» **Aim of the exercise**:
In the data that follows, every line containing the word "computer" should be returned.

» **Exercise material**:
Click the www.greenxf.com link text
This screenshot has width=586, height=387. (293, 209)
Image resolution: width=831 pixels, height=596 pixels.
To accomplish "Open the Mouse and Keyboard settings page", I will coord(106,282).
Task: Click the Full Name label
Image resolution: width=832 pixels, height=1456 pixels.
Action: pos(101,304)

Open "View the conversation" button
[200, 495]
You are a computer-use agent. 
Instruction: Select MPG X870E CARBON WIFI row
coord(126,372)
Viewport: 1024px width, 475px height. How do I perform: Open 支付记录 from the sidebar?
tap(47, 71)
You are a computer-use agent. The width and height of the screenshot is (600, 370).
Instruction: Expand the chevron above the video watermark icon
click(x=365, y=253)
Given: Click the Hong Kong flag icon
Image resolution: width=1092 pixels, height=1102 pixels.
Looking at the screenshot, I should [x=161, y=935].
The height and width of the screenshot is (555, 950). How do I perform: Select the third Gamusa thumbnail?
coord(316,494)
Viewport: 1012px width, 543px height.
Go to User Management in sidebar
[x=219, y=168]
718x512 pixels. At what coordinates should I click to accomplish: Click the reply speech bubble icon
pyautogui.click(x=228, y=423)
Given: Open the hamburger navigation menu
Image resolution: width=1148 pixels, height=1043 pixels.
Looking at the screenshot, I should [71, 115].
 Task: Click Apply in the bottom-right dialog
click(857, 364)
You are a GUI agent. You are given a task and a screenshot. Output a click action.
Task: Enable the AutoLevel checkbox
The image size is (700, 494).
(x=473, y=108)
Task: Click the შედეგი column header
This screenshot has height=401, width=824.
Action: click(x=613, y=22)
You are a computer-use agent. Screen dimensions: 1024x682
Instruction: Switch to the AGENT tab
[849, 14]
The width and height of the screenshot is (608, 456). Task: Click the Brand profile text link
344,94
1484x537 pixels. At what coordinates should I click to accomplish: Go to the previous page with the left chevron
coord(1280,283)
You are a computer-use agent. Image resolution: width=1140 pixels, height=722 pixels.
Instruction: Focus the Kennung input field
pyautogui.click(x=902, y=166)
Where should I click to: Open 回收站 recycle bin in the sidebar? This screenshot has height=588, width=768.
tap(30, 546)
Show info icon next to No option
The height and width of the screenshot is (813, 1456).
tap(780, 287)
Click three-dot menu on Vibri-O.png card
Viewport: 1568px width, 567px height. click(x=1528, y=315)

» **Solution to this problem**:
You are a computer-use agent. 
You are a computer-use agent. The width and height of the screenshot is (600, 370).
You are a computer-use agent. Screen dimensions: 1024x682
You are a computer-use agent. Image resolution: width=1140 pixels, height=722 pixels.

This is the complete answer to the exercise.